Du hast KEINE Ahnung von dem Thema, oder? Beta ist KEIN vorgegebenes Namensschema für eine bestimmte Stabilität/Version. Und Was Grafiktreiber von NV oder AMD angeht: Der einzige, aber auch der einzige Unterschied zwischen Beta und nicht Beta ist die Zertifizierung von MS. Alle Internen Abläufe sind nahezu Ident, inklusive dem Testing.


----------



## bschicht86 (11. Juli 2015)

*AW: "AMDs erster WHQL-Catalyst-Treiber des Jahres ..." Das meinen die PCGH-Redakteure*



Moon_Knight schrieb:


> @bschicht86
> Sie sollen nicht noch öfter neue Treiber bringen, sie sollen sie öfter finalisieren. Das ist ein großer Unterschied.



Wenn du es denen bezahlst, bringen die sicher für jeden Alpha-Furz ein WHQL-Siegel.


----------



## cuban13581 (11. Juli 2015)

*AW: "AMDs erster WHQL-Catalyst-Treiber des Jahres ..." Das meinen die PCGH-Redakteure*



bschicht86 schrieb:


> Wenn du es denen bezahlst, bringen die sicher für jeden Alpha-Furz ein WHQL-Siegel.



Na und?
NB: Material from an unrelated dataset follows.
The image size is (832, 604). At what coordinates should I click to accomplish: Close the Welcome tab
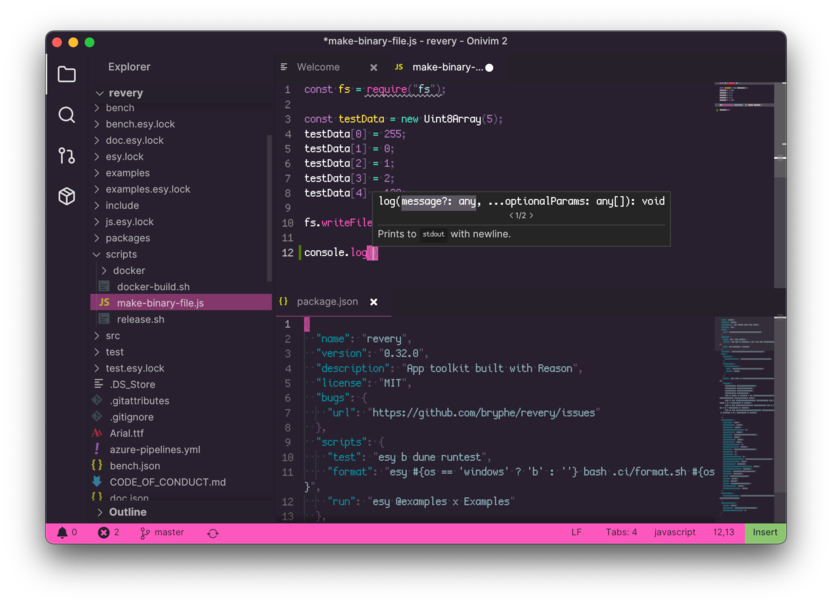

Qualitätssiegel bleibt Qualitätssiegel. AMD hat einfach nicht das Geld. Ansonsten würden sie sicherlich mehr WHQL Treiber herausbringen. Und erst nach 7 Monaten im diesem Jahr den ersten WHQL haruszubringen, finde ich persönlich etwas dürftig. Im letzten Jahr haben sie fast alle 3 Monate einen neuen WHQL Treiber herausgebracht. Da ich damals eine HD 7850 hatte , weiß ich das natürlich.


----------



## banned4life (11. Juli 2015)

*AW: "AMDs erster WHQL-Catalyst-Treiber des Jahres ..." Das meinen die PCGH-Redakteure*



Moon_Knight schrieb:


> @bschicht86
> Sie sollen nicht noch öfter neue Treiber bringen, sie sollen sie öfter finalisieren. Das ist ein großer Unterschied.




So wie nVidia *hust*.  Für jedes dumme Spiel ein Treiber rausbringen, damit ja im Balkenspiel vorne liegt.  (ironischerweise ist gerade experience aufgepoppt, dass neue Einstellungne heruntergeladen wurden)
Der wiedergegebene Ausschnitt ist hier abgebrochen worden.